Stored entries

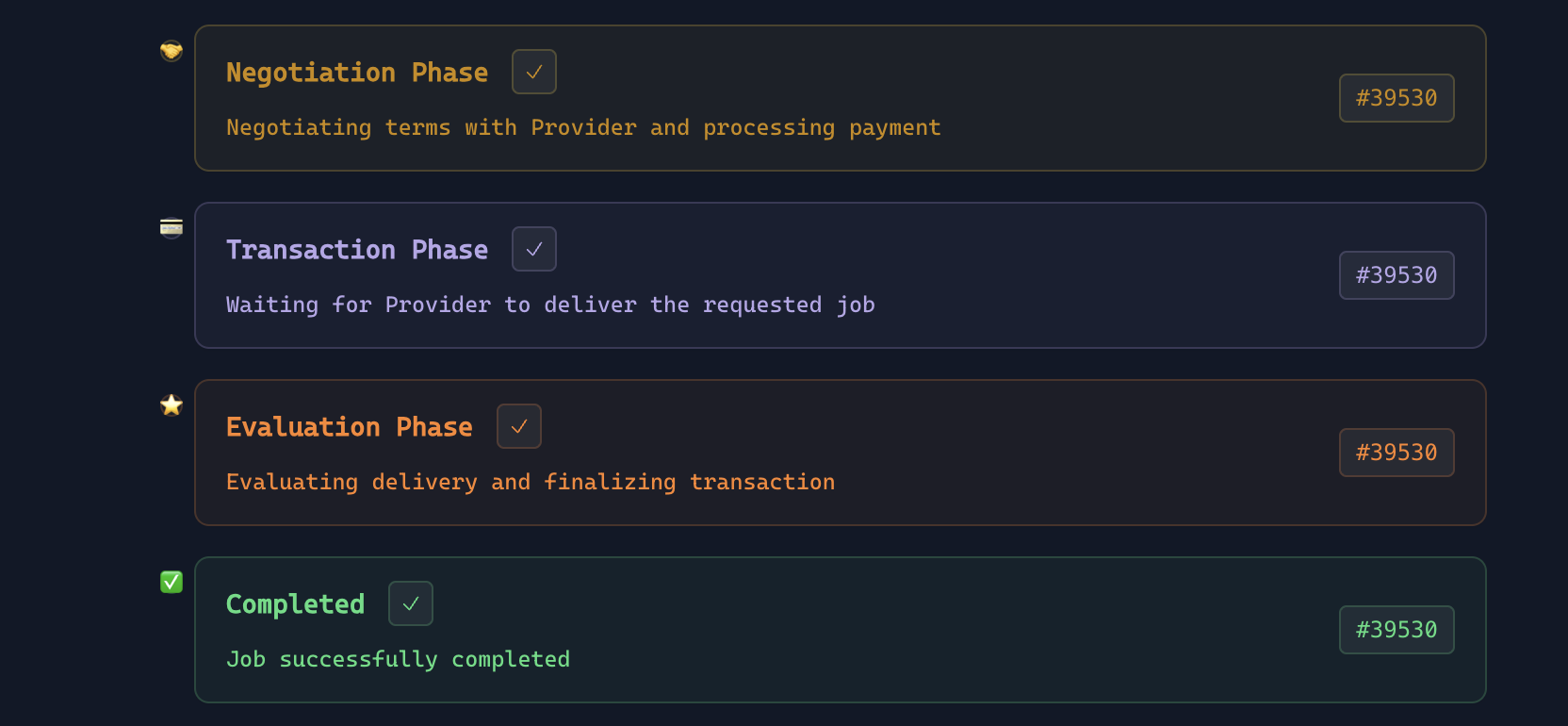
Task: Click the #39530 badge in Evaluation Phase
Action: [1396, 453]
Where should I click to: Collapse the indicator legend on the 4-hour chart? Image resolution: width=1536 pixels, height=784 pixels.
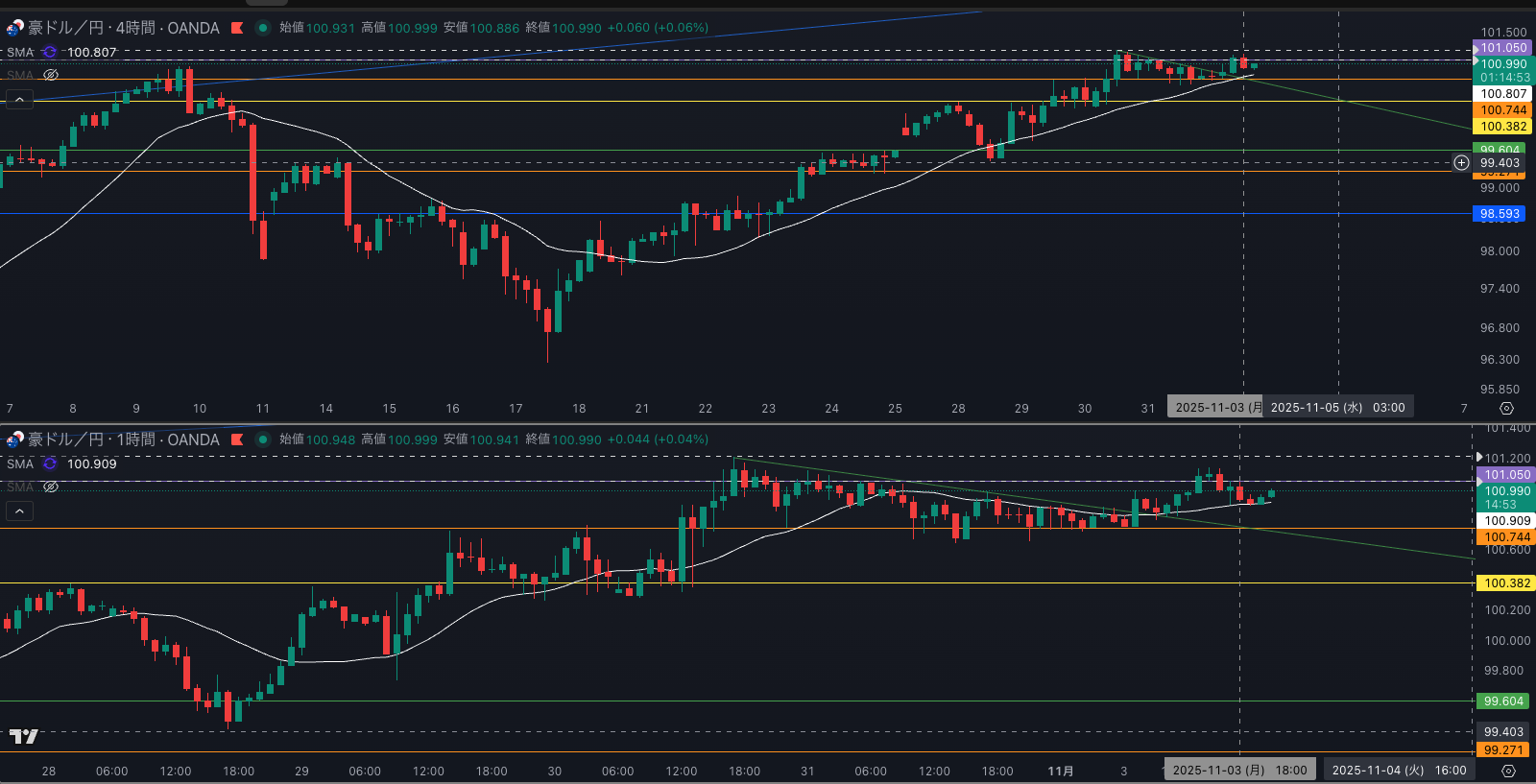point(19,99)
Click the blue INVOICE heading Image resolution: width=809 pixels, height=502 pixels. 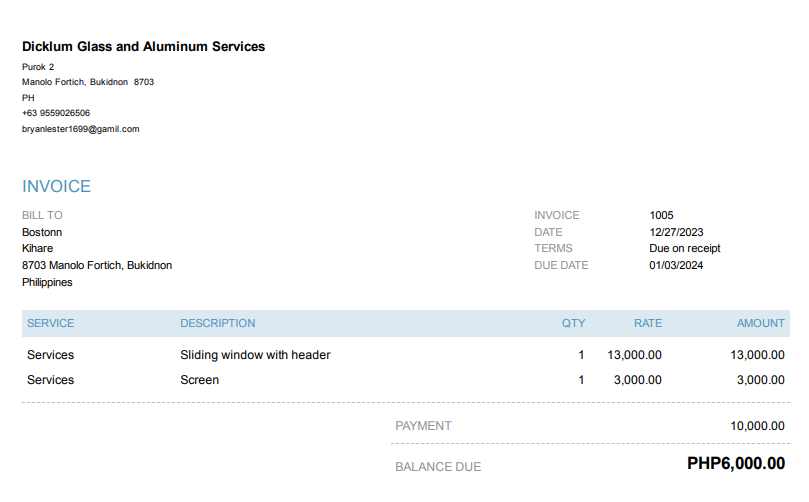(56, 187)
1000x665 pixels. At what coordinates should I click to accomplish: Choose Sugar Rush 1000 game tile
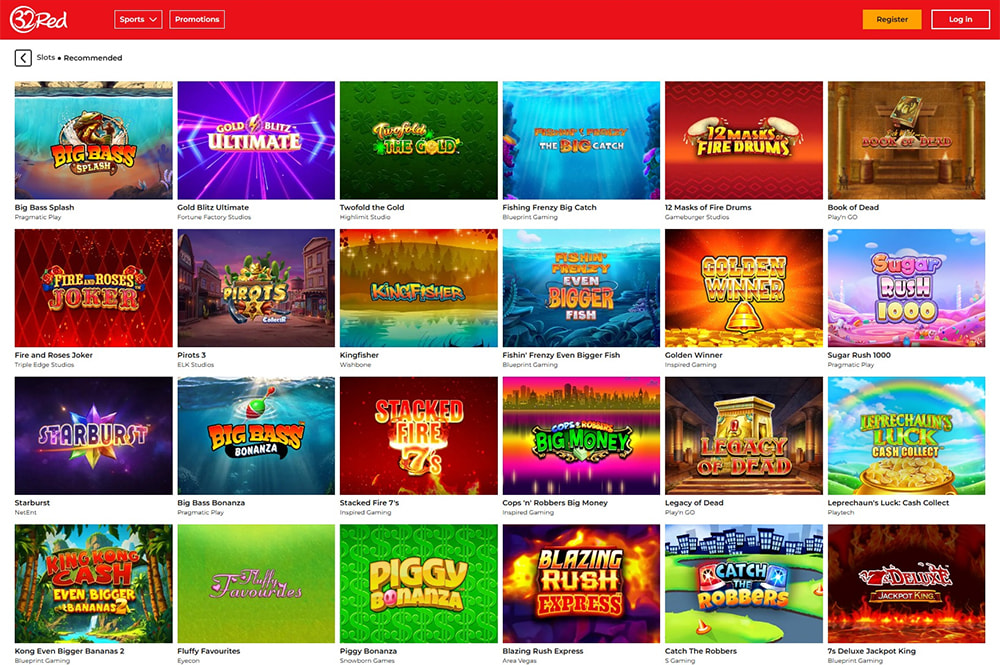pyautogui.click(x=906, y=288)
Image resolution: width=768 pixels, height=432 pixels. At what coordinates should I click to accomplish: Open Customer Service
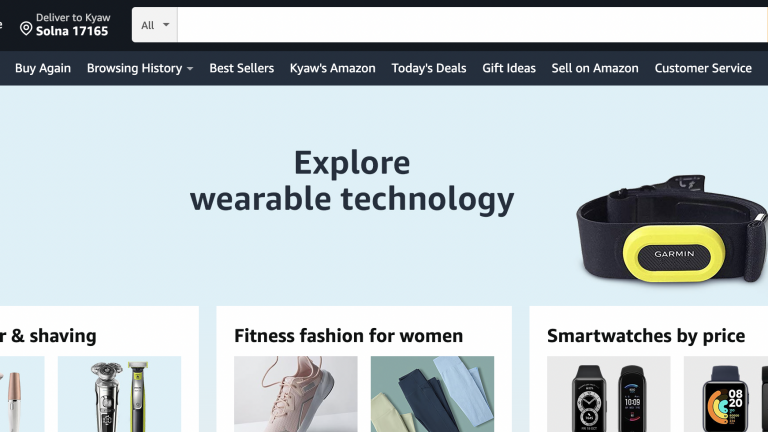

** Work required **
Pick up at the line that holds "1000x665 pixels. At" and restate each line, word for word, through the last line of the entries. Include both end lines but none of the pictures.

** Solution **
1000x665 pixels. At what coordinates should I click to accomplish: Choose Sugar Rush 1000 game tile
pyautogui.click(x=906, y=288)
Image resolution: width=768 pixels, height=432 pixels. At what coordinates should I click to accomplish: Open Customer Service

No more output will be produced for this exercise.